- **DIRECTIONS**:
Every record below must be retyped exactly, with the pictures left out.

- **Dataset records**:

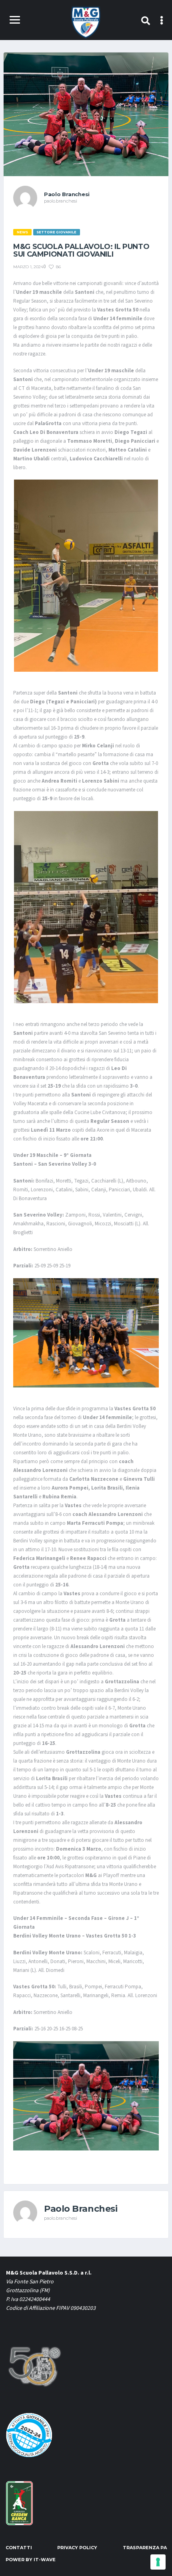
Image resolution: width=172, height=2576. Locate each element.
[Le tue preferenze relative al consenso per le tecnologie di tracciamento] (158, 2562)
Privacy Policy (77, 2547)
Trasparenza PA (145, 2547)
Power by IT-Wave (31, 2559)
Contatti (19, 2547)
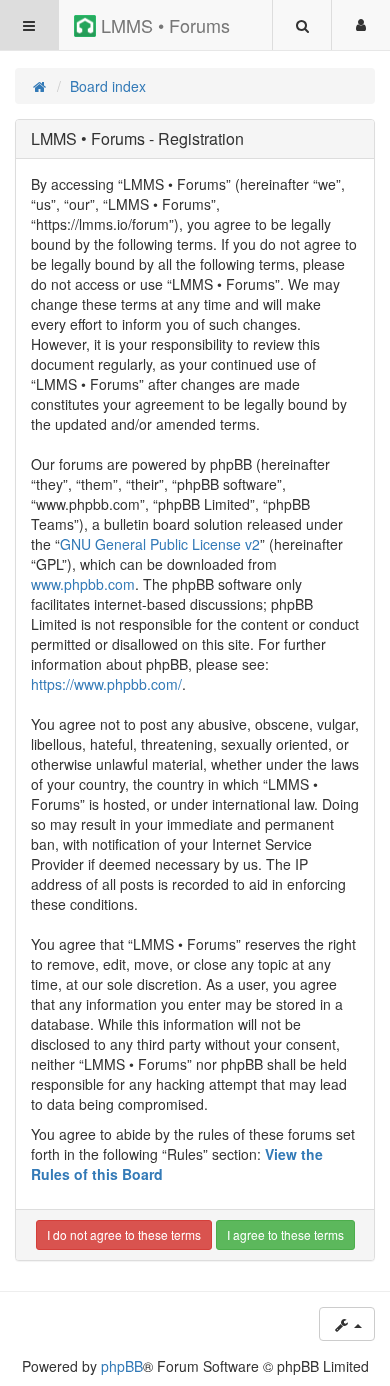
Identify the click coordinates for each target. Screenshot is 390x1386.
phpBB (122, 1366)
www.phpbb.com (83, 584)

- **COMPLETED EXERCISE**:
Image resolution: width=172, height=2576. Locate each element.
[Le tue preferenze relative al consenso per le tecnologie di tracciamento] (158, 2562)
Privacy Policy (77, 2547)
Trasparenza PA (145, 2547)
Power by IT-Wave (31, 2559)
Contatti (19, 2547)
Identify the click coordinates for each target. Screenshot is 390x1386.
phpBB (122, 1366)
www.phpbb.com (83, 584)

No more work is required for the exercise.